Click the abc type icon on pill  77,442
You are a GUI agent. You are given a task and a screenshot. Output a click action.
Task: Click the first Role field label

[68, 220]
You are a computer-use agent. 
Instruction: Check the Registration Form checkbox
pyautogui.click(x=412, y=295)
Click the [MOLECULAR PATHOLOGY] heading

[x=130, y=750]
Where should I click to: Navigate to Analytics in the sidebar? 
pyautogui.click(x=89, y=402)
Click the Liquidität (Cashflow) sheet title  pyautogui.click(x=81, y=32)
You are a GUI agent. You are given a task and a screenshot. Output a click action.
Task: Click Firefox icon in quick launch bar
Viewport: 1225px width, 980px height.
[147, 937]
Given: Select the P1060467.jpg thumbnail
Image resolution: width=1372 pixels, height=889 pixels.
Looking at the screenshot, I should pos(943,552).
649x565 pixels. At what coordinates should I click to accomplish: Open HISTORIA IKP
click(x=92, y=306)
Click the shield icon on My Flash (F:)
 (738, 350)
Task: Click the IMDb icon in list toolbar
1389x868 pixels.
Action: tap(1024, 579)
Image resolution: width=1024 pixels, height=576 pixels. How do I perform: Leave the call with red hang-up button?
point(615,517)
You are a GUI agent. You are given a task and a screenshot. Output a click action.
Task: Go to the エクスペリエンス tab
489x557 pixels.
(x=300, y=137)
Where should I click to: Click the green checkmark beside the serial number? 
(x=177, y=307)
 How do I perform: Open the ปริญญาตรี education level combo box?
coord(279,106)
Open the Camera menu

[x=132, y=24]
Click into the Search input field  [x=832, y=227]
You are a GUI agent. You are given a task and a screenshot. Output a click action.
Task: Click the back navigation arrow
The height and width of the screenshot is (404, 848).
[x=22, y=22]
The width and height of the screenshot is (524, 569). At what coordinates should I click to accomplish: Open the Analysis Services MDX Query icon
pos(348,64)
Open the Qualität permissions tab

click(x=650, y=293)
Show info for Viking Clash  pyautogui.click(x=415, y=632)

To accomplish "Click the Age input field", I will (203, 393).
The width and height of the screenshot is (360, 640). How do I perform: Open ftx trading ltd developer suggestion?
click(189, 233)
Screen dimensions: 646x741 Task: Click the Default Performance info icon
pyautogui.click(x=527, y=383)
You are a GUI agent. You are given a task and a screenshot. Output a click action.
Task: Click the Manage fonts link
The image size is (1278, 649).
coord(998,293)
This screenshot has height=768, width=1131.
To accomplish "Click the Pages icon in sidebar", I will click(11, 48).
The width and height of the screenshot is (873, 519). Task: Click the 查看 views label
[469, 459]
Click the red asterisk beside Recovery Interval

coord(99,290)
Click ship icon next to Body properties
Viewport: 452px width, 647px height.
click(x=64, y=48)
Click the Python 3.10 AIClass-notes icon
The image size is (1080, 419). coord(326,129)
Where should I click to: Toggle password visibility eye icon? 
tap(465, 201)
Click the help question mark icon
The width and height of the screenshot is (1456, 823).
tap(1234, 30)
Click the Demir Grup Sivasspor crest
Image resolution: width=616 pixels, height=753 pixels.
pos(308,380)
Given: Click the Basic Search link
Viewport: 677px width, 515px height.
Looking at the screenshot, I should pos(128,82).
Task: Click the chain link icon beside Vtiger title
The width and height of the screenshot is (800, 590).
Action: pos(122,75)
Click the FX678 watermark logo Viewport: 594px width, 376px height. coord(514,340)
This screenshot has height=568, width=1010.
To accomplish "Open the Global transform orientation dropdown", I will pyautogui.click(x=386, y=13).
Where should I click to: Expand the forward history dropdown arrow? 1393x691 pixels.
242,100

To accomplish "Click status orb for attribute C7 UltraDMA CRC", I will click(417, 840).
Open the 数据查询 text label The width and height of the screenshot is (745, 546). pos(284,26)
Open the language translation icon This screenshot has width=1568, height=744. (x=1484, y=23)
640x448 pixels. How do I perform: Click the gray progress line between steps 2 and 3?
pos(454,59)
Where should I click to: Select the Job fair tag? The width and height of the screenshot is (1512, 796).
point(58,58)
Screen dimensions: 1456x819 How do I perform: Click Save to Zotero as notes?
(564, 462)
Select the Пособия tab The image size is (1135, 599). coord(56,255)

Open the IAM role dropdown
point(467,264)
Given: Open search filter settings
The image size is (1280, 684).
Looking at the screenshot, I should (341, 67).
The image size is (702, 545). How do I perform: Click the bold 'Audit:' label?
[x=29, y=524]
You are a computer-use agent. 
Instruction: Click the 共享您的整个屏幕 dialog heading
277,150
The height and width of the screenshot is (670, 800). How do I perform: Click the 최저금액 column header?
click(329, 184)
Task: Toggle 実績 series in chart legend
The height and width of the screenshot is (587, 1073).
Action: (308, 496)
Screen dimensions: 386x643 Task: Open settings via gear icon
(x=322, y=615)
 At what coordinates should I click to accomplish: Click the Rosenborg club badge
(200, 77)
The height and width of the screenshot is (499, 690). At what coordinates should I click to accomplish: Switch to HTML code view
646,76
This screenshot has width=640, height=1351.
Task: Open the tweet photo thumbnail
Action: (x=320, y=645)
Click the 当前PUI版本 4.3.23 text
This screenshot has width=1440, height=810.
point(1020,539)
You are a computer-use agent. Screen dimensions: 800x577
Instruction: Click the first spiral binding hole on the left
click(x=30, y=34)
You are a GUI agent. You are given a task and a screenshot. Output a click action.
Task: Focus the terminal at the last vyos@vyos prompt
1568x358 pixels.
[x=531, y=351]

Required work
Repeat all the lines above verbatim.

Solution to the problem
Click the abc type icon on pill  77,442
You are a GUI agent. You are given a task and a screenshot. Output a click action.
Task: Click the first Role field label

[68, 220]
You are a computer-use agent. 
Instruction: Check the Registration Form checkbox
pyautogui.click(x=412, y=295)
Click the [MOLECULAR PATHOLOGY] heading

[x=130, y=750]
Where should I click to: Navigate to Analytics in the sidebar? 
pyautogui.click(x=89, y=402)
Click the Liquidität (Cashflow) sheet title  pyautogui.click(x=81, y=32)
You are a GUI agent. You are given a task and a screenshot. Output a click action.
Task: Click Firefox icon in quick launch bar
Viewport: 1225px width, 980px height.
[147, 937]
Given: Select the P1060467.jpg thumbnail
Image resolution: width=1372 pixels, height=889 pixels.
Looking at the screenshot, I should pos(943,552).
649x565 pixels. At what coordinates should I click to accomplish: Open HISTORIA IKP
click(x=92, y=306)
Click the shield icon on My Flash (F:)
 (738, 350)
Task: Click the IMDb icon in list toolbar
1389x868 pixels.
Action: tap(1024, 579)
Image resolution: width=1024 pixels, height=576 pixels. How do I perform: Leave the call with red hang-up button?
point(615,517)
You are a GUI agent. You are given a task and a screenshot. Output a click action.
Task: Go to the エクスペリエンス tab
489x557 pixels.
(x=300, y=137)
Where should I click to: Click the green checkmark beside the serial number? 
(x=177, y=307)
 How do I perform: Open the ปริญญาตรี education level combo box?
coord(279,106)
Open the Camera menu

[x=132, y=24]
Click into the Search input field  [x=832, y=227]
You are a GUI agent. You are given a task and a screenshot. Output a click action.
Task: Click the back navigation arrow
The height and width of the screenshot is (404, 848).
[x=22, y=22]
The width and height of the screenshot is (524, 569). At what coordinates should I click to accomplish: Open the Analysis Services MDX Query icon
pos(348,64)
Open the Qualität permissions tab

click(x=650, y=293)
Show info for Viking Clash  pyautogui.click(x=415, y=632)

To accomplish "Click the Age input field", I will (203, 393).
The width and height of the screenshot is (360, 640). How do I perform: Open ftx trading ltd developer suggestion?
click(189, 233)
Screen dimensions: 646x741 Task: Click the Default Performance info icon
pyautogui.click(x=527, y=383)
You are a GUI agent. You are given a task and a screenshot. Output a click action.
Task: Click the Manage fonts link
The image size is (1278, 649).
coord(998,293)
This screenshot has height=768, width=1131.
To accomplish "Click the Pages icon in sidebar", I will click(11, 48).
The width and height of the screenshot is (873, 519). Task: Click the 查看 views label
[469, 459]
Click the red asterisk beside Recovery Interval

coord(99,290)
Click ship icon next to Body properties
Viewport: 452px width, 647px height.
click(x=64, y=48)
Click the Python 3.10 AIClass-notes icon
The image size is (1080, 419). coord(326,129)
Where should I click to: Toggle password visibility eye icon? 
tap(465, 201)
Click the help question mark icon
The width and height of the screenshot is (1456, 823).
tap(1234, 30)
Click the Demir Grup Sivasspor crest
Image resolution: width=616 pixels, height=753 pixels.
pos(308,380)
Given: Click the Basic Search link
Viewport: 677px width, 515px height.
Looking at the screenshot, I should pos(128,82).
Task: Click the chain link icon beside Vtiger title
The width and height of the screenshot is (800, 590).
Action: pos(122,75)
Click the FX678 watermark logo Viewport: 594px width, 376px height. coord(514,340)
This screenshot has height=568, width=1010.
To accomplish "Open the Global transform orientation dropdown", I will pyautogui.click(x=386, y=13).
Where should I click to: Expand the forward history dropdown arrow? 1393x691 pixels.
242,100

To accomplish "Click status orb for attribute C7 UltraDMA CRC", I will click(417, 840).
Open the 数据查询 text label The width and height of the screenshot is (745, 546). pos(284,26)
Open the language translation icon This screenshot has width=1568, height=744. (x=1484, y=23)
640x448 pixels. How do I perform: Click the gray progress line between steps 2 and 3?
pos(454,59)
Where should I click to: Select the Job fair tag? The width and height of the screenshot is (1512, 796).
point(58,58)
Screen dimensions: 1456x819 How do I perform: Click Save to Zotero as notes?
(564, 462)
Select the Пособия tab The image size is (1135, 599). coord(56,255)

Open the IAM role dropdown
point(467,264)
Given: Open search filter settings
The image size is (1280, 684).
Looking at the screenshot, I should (341, 67).
The image size is (702, 545). How do I perform: Click the bold 'Audit:' label?
[x=29, y=524]
You are a computer-use agent. 
Instruction: Click the 共享您的整个屏幕 dialog heading
277,150
The height and width of the screenshot is (670, 800). How do I perform: Click the 최저금액 column header?
click(329, 184)
Task: Toggle 実績 series in chart legend
The height and width of the screenshot is (587, 1073).
Action: (308, 496)
Screen dimensions: 386x643 Task: Open settings via gear icon
(x=322, y=615)
 At what coordinates should I click to accomplish: Click the Rosenborg club badge
(200, 77)
The height and width of the screenshot is (499, 690). At what coordinates should I click to accomplish: Switch to HTML code view
646,76
This screenshot has width=640, height=1351.
Task: Open the tweet photo thumbnail
Action: (x=320, y=645)
Click the 当前PUI版本 4.3.23 text
This screenshot has width=1440, height=810.
point(1020,539)
You are a computer-use agent. Screen dimensions: 800x577
Instruction: Click the first spiral binding hole on the left
click(x=30, y=34)
You are a GUI agent. You are given a task and a screenshot. Output a click action.
Task: Focus the terminal at the last vyos@vyos prompt
1568x358 pixels.
[x=531, y=351]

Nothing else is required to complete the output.